= SELECTION =
▼▼▼

African Soil Health
Consortium
Project Initiation Document
Project Executive: Dannie Romney
Senior Users: Dannie Romney, Patricia Neenan
Senior Suppliers: Morris Akiri, Andrea Powell
Project Manager: To be recruited
Date: November 2010
PID Version: November 2009
Part A – Background (1)
Executive Summary
The project will work to achieve the vision of success through delivery of 5 key objectives.
Objective 1 and 2: Define and describe the ISFM framework and prepare generic core reference content (Level 1 content) that applies across different
cropping systems as well as core cropping systems reference content (Level 2 content) that incorporates ISFM:
•
Inventorize and collate existing extension information on ISFM in multi-media formats available in the public domain;
•
Synthesize new knowledge on ISFM into formats that are meaningful and useful to stakeholders and integrate ISFM knowledge in generic
extension materials for prioritized cropping systems;
•
Incorporate guidelines on approaches and processes that ensure decision-making processes take account of both biophysical, socioeconomic
and gender factors.

▲▲▲

= STORED DATA =
▼▼▼

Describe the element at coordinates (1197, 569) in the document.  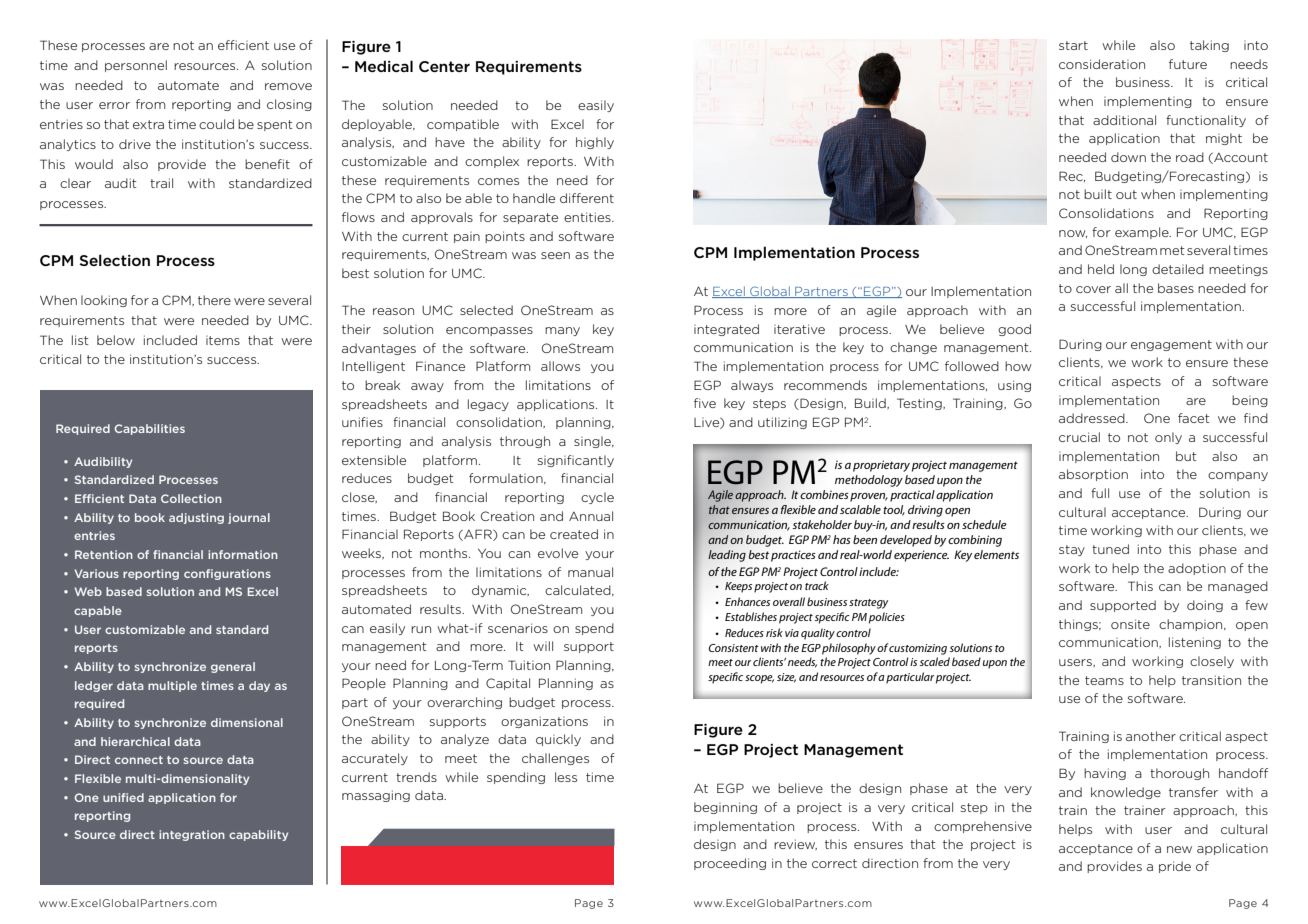
I see `adoption` at that location.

▲▲▲

= WORK INSTRUCTIONS =
1. Translate into French the following sentence from the project initiation document: "The project will work to achieve the vision of success through delivery of 5 key objectives."
2. Continue the project initiation document on African soil health from the point at which it stops.

= ANSWERS TO THE EXERCISE =
1. Le projet s'emploiera à concrétiser la vision de réussite grâce à la réalisation de 5 objectifs clés.

2.
Objective 3: Build capacity of national product preparation teams to develop customized site specific material (Level 3 content) for on-going development
initiatives in the identified cropping systems and contribute to impact on livelihoods:
•
Build capacity to develop and adapt information on ISFM into appropriate formats in country level institutions;
•
Work directly with currently funded initiatives including AGRA to contribute to delivery of impact through: developing information in customized
formats for specific target audiences including different gender and socioeconomic groupings in order to support productivity improvements
through soil health interventions including the efficient and effective use of fertilizers and; introduction of ISFM principles into curricula in
educational institutions and organizations in SSA.
Objective 4: Learn and share lessons related to the process of knowledge synthesis and communication and how this contributes to change:
●
Evaluate the process of product development; how different user groups (differentiated by gender and other socioeconomic groupings) source
and use knowledge and the value of different communication products for such diverse groups and; how attitudes and behavior change
amongst those involved or impacted by debates on how to improve soil fertility and how ISFM is seen vis a vis alternative approaches as a
result of the influence of project awareness raising activities;
●
Support M&E activities implemented by collaborating projects (such as AGRA) to assess impact and the contribution of the project.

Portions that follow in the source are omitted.